PASSAGE
========================
The day ended with ample time for a
“family movie.”
We knew it would, whether the kids went
off to dreamland on time or an hour late. That's how we roll on a
Sunday night.
With darkness drifting in later and
later, it becomes more and more difficult to convince the kids
bedtime isn't connected to the light in the sky. They just think
we're actively trying to pull the wool over their eyes by pulling the
drapes over their windows.
The schedule is as much about nothing
as it seems like everything:
Wake up. Breakfast. School. Lunch.
School. Bike ride. Baseball. Dance. Dinner. Homework. Movie. Bed.
One activity morphing into the next as
if it were a rope bridge over a raging river. Sure, it's dangerous
but it's also a lifesaver.
Our kids can't seem to face that last
week of school without powering down, and we can't face bedtime with
sad-faced, belligerent children who feel robbed of their screen time.
========================
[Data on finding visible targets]
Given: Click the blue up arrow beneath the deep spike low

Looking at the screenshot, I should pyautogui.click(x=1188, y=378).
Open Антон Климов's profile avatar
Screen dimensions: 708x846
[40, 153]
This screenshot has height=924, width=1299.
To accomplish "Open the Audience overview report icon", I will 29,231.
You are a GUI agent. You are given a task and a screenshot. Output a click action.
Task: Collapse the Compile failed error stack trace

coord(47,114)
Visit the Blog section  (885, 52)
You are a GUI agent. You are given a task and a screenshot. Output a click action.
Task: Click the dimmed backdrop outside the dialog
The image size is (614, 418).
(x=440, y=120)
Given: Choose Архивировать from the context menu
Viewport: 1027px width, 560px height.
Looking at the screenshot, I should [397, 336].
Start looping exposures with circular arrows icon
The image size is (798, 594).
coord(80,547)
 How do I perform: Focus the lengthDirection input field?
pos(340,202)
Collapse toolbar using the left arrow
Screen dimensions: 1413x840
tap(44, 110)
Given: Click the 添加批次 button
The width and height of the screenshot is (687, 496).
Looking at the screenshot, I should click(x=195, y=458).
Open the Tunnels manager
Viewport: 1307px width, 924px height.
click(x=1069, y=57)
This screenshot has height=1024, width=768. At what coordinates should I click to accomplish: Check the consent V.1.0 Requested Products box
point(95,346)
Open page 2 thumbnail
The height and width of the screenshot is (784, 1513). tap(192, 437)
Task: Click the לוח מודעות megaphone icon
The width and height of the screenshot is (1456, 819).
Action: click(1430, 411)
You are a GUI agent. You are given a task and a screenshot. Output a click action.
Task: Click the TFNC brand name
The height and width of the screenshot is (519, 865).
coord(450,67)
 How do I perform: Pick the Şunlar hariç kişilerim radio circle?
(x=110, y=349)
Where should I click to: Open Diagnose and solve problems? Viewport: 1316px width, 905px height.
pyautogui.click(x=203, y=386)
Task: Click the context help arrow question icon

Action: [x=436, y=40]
========================
GIVEN EXERCISE
Copy the bedtime passage between "School. Bike ride." and "their screen time.", inclusive, swapping "rope bridge" for "tightrope".

OUTPUT
School. Bike ride. Baseball. Dance. Dinner. Homework. Movie. Bed.
One activity morphing into the next as
if it were a tightrope over a raging river. Sure, it's dangerous
but it's also a lifesaver.
Our kids can't seem to face that last
week of school without powering down, and we can't face bedtime with
sad-faced, belligerent children who feel robbed of their screen time.